A perennial (3‒5 years) sub-shrub, sometimes a shrub or herb, ascending or often creeping with a woody rootstock.  Stems and branches up to 1 m long, diffuse and ascending or erect, although prostrate under heavy grazing.  Adventitious rooting sometimes occurs from stems lying on the soil surface.  Stems range from nearly glabrous to densely covered with white or yellowish hairs.  Leaves are generally trifoliolate, though unifoliolate leaves are common on seedlings and not unusual toward the base of mature stems.  Leaflets mostly papery, smooth on the upper surface and hairy underneath, often with a light green to almost yellow watermark on the upper surface.  Terminal leaflet normally broadly elliptic, ovate or often obovate, with tips generally retuse.  Inflorescence terminal and axillary racemes, densely flowered;  flower colour ranging from pink to violet or white.  Pods erect or ascending, narrowly oblong, compressed and generally 4‒8-jointed, turning from green to dark brown on maturity.  Articles quadrangular to semi-elliptic, straight along the upper suture, somewhat rounded below, separating and then dehiscing.  Seeds broadly elliptic, cream to orange in colour, 2 × 1.5 mm.  700,000‒800,000 seeds per kg.

subsp. heterocarpa: Erect or ascending or prostrate herbs or subshrubs. Terminal leaflets usually obovate elliptic or oblong sparsely to subdensely hairy above. Inflorescence elongated.  Flowers 3‒4 mm long with pedicels 4‒7 mm long.  Pods sparcely to densely pubescent whit hooked and straight hairs (0.1‒1.5 mm long).

subsp. ovaIifoIia: Prostrate stoloniferous herbs or subshrubs. Terminal leaflets ovate or elliptic to broadly ovate acute or obtuse glabrous or nearly glabrous above. Inflorescence short usually less than 5 cm long very densely flowered.  Flowers more than 4 mm long with pedicels 2‒3 mm long.  Pods with densely long yellowish or whitish hooked-hairs (0.5‒1.5 mm long). 

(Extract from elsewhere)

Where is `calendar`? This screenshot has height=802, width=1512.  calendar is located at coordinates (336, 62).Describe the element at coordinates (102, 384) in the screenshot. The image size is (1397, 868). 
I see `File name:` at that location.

Description based on Ohashi (1991).

Common names

Asia: baay dâm’nnaëp (Cambodia); 假地豆(原变种) jia di dou (yuan bian zhong) (China); buntut meyong sisir, kaci, akar entimor (Indonesia); shiba-hagi (Japan); rumput kerbau derapah, kacang kayu betina (Malaysia); mangkit-parang, mani-mani, huyo-huyop (Philippines); tràng quả dị  quả (Vietnam)

English: carpon desmodium, Asian tick trefoil

Indian subcontinent: ಕಾಡು ಮೂವಿಲೆ kaadu moovile (Kannada); നിലത്തുവര nilaththuvara (Malayalam); जांभळी दशमी jambhali dashami (Marathi); शालपर्णी salaparni (Sanskrit); చెప్పుతట్ట chepputatta (Telugu); ಕಾಟ್ಟುಮೂಜಿರೆ kattumoojire (Tulu)

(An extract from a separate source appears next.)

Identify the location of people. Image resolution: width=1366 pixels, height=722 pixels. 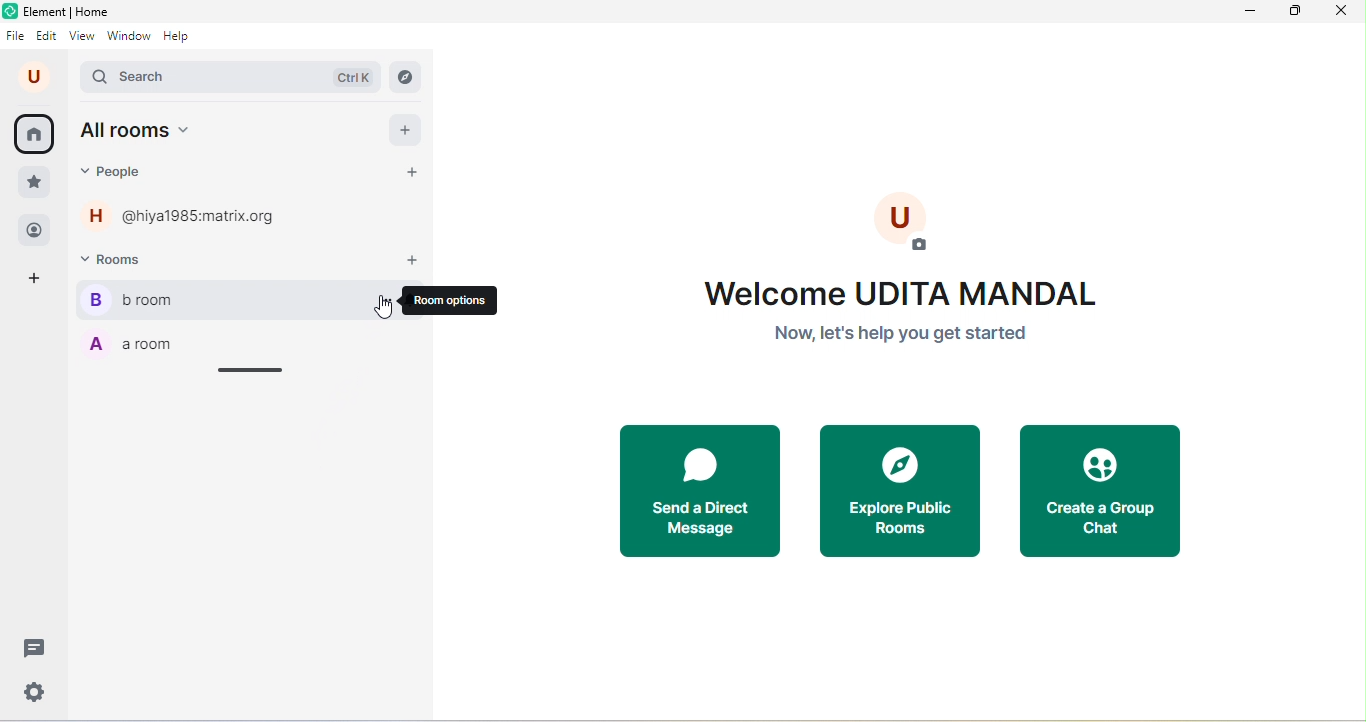
(35, 232).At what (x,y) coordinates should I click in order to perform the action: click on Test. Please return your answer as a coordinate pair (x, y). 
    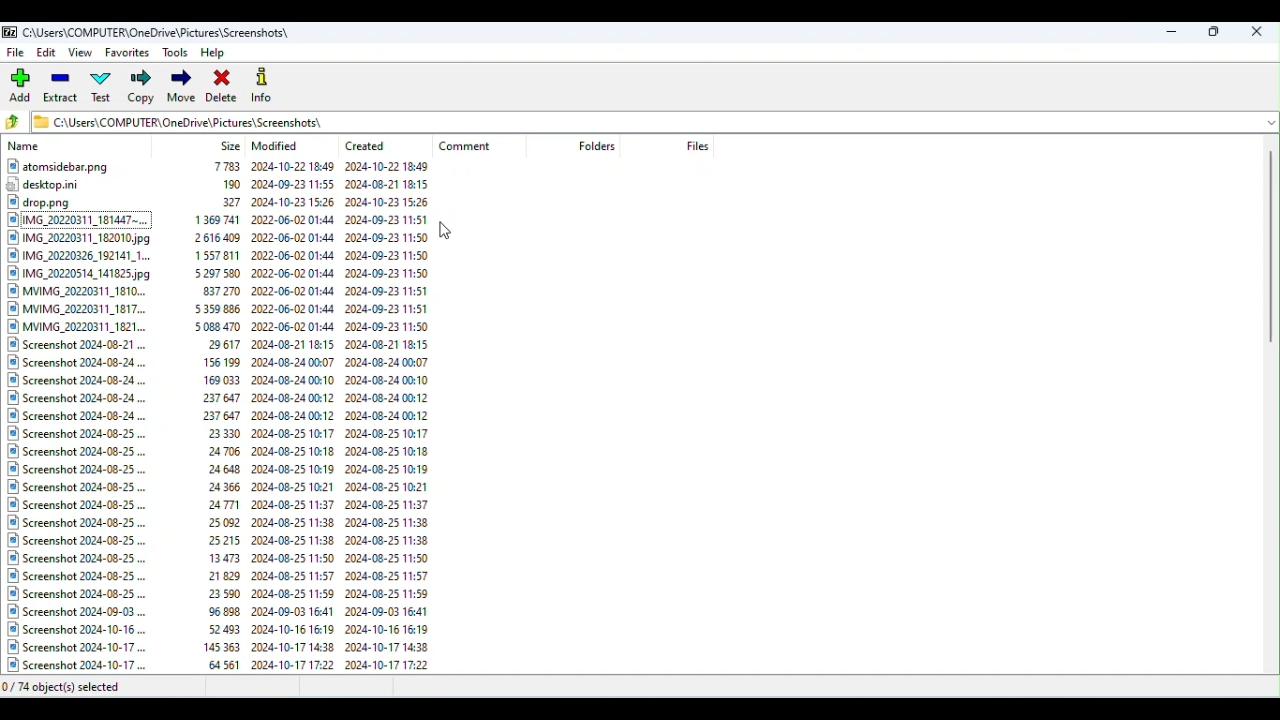
    Looking at the image, I should click on (105, 89).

Pacific: piri piri, pua marino (Mangareva, French Polynesia); okula beluu (Palau); kaamalimal, kamelimel, kehmelmel en nansapw (Pohnpei); ea ea, piripiri ‘aratita, piripiro, tia pipi, toharea (Tahiti); ngingie'uta (Tonga)


Africa: Tanzania

Asia: Bangladesh, Bhutan, Cambodia, China (s.), India, Indonesia, Japan, Laos, Malaysia, Myanmar, Nepal, Philippines, Sri Lanka, Taiwan, Thailand, Vietnam

Australasia/Papuasia: Australia, Papua New Guinea

Pacific: Fiji, Micronesia, New Caledonia


Naturalized elsewhere.


For grazing in long-term grass-legume pastures.


The whole plant is used medicinally for reducing fever and for treating contusions and strains.

Soil requirements

Range of well-drained soils of light texture, including the better-drained mineral soils of southern Florida.  Needs moderate soil P levels.  Can tolerate pH 4.3‒5 and high Al saturation.  Can suffer from trace element deficiency on neutral or alkaline soils.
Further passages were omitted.